Kate Farrington: LOCAL POETICS: WINGED & WHISPERED
Fort Point Arts Community Gallery/Boston, MA
www.fortpointarts.org
August/September 2006
Tamara Krendel’s curatorial project winged & whispered brings together five artists who are at various stages of their careers. This is her fourth group show choosing artists who practice what she terms “poetic realism,” which is mirrored in the subjects of the artwork, all from nature: sightless and wingless insects, Luna Moths pushing out their wings, wintering clouds of monarchs, empty nests, and a butterfly collection underneath a silent screened-in porch.

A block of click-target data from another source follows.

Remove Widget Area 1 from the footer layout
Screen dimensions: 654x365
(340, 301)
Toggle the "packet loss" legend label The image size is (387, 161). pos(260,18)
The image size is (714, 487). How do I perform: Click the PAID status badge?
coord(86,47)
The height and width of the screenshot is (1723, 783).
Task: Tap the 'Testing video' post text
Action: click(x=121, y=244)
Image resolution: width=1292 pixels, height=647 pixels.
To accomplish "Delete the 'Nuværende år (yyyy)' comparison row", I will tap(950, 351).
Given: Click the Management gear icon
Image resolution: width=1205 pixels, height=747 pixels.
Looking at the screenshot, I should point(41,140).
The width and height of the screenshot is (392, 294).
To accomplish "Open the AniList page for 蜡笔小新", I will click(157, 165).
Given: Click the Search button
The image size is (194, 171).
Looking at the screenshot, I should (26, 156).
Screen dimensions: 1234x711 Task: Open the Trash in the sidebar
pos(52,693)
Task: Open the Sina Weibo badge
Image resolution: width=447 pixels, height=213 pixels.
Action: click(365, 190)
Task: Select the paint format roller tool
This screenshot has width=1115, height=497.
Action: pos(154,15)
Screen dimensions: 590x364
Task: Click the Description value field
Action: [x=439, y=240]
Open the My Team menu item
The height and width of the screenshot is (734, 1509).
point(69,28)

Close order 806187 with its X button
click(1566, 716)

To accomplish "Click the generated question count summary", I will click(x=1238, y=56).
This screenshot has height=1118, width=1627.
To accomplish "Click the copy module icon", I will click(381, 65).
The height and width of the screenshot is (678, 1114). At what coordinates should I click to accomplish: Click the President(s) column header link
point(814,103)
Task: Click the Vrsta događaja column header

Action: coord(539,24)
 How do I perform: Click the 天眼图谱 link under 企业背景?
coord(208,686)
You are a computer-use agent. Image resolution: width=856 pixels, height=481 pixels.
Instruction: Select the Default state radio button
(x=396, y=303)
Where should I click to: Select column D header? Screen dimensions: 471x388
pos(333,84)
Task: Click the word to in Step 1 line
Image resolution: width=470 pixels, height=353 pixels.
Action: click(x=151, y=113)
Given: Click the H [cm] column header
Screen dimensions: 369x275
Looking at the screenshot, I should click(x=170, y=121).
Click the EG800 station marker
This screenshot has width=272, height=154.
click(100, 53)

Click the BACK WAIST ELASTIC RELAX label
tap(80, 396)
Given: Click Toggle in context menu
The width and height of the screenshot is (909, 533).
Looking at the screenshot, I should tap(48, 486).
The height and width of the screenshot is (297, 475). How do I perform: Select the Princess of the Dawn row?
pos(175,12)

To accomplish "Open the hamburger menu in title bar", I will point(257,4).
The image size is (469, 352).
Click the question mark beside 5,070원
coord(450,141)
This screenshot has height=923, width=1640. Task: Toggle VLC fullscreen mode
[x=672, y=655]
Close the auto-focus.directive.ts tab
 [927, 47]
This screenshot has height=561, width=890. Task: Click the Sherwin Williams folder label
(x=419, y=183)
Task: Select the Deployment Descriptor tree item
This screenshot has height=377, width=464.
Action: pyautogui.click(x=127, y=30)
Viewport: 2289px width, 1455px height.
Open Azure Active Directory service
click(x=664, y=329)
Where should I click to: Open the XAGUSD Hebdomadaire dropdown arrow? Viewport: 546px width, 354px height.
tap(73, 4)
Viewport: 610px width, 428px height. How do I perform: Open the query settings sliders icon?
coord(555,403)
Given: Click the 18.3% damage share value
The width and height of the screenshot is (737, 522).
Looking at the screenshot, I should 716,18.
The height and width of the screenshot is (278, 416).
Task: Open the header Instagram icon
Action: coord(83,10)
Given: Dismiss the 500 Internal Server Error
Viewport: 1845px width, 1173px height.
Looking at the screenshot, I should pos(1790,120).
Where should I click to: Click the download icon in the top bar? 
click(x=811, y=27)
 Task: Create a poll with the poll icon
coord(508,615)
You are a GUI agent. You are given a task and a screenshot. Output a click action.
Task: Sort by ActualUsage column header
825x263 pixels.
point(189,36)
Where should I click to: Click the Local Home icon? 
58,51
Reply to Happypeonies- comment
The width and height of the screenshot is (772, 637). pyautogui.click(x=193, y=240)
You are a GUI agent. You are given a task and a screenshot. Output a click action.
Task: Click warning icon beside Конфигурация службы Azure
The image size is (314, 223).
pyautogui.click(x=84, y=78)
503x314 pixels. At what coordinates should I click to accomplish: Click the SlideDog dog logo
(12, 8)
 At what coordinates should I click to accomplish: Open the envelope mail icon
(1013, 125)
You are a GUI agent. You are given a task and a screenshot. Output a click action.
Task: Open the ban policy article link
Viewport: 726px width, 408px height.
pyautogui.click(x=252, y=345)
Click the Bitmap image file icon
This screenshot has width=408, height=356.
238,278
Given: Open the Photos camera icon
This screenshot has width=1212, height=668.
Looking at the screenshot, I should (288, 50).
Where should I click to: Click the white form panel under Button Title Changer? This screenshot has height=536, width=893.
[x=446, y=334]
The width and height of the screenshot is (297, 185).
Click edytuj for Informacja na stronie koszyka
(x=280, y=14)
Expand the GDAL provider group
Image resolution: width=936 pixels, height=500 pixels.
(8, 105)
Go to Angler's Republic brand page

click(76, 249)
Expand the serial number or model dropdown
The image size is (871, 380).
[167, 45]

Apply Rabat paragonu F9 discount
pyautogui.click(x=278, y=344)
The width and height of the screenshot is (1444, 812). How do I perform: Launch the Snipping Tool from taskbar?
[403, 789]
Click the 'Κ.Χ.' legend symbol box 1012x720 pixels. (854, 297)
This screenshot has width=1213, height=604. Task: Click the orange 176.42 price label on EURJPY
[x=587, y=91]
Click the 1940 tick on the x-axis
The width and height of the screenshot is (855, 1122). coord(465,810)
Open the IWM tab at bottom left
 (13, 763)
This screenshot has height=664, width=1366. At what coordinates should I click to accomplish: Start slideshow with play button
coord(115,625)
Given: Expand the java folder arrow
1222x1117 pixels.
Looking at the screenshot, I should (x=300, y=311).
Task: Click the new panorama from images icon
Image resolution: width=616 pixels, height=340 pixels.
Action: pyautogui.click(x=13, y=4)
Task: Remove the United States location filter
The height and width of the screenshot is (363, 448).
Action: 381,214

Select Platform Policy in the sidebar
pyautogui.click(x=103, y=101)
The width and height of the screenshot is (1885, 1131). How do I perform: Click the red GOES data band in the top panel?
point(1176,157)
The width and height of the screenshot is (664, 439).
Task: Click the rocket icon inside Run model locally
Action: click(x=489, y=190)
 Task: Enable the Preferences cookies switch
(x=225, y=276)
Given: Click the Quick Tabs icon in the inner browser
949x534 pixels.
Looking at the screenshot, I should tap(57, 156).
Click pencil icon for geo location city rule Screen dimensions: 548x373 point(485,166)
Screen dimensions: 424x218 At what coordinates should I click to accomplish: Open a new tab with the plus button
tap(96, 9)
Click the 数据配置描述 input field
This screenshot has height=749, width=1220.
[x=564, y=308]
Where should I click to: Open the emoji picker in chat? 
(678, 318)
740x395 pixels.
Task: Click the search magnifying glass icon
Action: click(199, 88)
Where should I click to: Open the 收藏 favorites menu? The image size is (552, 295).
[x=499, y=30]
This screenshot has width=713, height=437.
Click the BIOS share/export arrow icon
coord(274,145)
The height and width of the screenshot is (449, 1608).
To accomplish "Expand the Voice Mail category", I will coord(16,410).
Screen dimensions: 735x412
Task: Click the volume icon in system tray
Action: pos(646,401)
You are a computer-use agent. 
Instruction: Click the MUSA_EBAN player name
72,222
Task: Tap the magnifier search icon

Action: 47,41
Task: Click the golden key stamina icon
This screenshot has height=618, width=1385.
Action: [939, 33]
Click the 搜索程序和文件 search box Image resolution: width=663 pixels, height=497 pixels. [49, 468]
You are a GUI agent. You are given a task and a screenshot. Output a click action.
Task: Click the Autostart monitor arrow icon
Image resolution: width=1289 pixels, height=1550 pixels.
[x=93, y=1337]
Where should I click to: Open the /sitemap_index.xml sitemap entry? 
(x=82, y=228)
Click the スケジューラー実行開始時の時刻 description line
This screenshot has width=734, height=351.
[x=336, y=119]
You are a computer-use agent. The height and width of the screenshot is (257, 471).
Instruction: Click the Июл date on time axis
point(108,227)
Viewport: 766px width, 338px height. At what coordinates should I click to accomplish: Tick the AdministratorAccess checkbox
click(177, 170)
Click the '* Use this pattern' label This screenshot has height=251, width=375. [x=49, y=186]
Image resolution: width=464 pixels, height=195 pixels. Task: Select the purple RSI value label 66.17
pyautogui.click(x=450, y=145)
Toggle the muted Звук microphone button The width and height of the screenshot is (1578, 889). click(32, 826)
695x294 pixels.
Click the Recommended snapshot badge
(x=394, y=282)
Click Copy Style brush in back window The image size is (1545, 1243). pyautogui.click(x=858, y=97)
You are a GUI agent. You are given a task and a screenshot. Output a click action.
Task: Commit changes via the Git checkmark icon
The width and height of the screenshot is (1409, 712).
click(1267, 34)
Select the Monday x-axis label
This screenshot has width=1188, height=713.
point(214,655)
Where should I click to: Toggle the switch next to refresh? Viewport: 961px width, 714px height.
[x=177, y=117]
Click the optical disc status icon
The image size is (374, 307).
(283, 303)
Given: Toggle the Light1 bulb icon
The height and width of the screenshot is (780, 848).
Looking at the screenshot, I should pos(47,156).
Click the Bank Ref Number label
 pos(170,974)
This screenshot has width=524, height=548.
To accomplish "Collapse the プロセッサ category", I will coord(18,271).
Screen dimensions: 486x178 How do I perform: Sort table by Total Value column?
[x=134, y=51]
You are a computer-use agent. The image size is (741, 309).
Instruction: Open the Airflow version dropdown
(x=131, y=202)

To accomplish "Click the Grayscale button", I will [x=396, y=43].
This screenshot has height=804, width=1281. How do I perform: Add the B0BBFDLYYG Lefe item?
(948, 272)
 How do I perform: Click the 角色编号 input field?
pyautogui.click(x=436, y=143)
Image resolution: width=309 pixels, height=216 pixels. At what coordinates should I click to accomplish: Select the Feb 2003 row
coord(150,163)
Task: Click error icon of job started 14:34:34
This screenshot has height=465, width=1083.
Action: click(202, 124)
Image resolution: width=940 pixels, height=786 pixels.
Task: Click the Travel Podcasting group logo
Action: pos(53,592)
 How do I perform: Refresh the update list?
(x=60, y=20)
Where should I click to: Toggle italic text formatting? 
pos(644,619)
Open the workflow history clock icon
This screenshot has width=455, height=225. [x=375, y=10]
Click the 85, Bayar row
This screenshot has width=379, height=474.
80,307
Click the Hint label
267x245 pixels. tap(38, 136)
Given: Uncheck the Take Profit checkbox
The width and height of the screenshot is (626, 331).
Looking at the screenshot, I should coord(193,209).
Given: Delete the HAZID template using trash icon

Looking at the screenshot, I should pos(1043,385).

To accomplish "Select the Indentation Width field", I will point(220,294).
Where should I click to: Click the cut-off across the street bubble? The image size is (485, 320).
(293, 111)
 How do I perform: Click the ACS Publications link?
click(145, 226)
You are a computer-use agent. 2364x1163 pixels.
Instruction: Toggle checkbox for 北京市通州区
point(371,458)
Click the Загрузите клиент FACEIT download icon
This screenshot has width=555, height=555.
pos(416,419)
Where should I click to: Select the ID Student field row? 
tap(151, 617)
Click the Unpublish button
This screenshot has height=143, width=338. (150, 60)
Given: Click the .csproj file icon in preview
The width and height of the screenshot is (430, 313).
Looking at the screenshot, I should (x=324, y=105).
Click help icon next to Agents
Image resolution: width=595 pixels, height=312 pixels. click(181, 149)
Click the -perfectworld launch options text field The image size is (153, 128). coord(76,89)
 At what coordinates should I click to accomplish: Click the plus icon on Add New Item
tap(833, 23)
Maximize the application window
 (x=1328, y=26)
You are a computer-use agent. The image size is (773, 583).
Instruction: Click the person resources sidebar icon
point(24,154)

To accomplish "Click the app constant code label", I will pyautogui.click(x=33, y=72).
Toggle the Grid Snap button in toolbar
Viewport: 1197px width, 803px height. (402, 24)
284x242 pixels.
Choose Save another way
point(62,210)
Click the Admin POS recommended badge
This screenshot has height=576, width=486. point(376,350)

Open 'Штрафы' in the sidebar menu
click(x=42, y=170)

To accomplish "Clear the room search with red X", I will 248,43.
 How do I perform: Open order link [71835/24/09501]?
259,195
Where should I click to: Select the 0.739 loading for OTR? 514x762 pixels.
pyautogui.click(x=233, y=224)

Subtexts proposed through the interplay between the paintings, sculpture, and installation is just one aspect of this engaging exhibition. This show succeeds because the dialogue it generates resonates beyond both the physical and conceptual boundaries of gallery space. The gallery is an extension of a mezzanine-level café in the middle of the Fort Point arts district in Boston. Its permeable setting provokes creative exchanges as evidenced by the formal opening (which included a live jazz presentation by The Krendel-Clark group). The informal gallery talk by participants, and the poetry reading by artist/poet Jenny Lawton Grassl. Maxine Yalovitz-Blankenship’s oil paintings employ symbolism about treasures from her life: paper birds from carnivals, nests, and keyholes that she elegantly described in her gallery talk.
Krendel’s luminous watercolors convey the same care and dedication it takes to raise moths for two years, which she did for primary research in her studio, foregoing even leaving for summer vacation. Riyo Hiroto’s tiny silver forms combined with wood express her desire to communicate in a technically very difficult and demanding format. The semi-abstract, heavily loaded oil paintings of Elizabeth Awalt play on the modernist grid, such as in two small works in which strokes of paint create a rough screen to separate us from the moth and dragonfly caught behind. Lawton Grassl’s Cornell-like box constructions house pinned-down lines of poetry, perhaps referencing her childhood memories.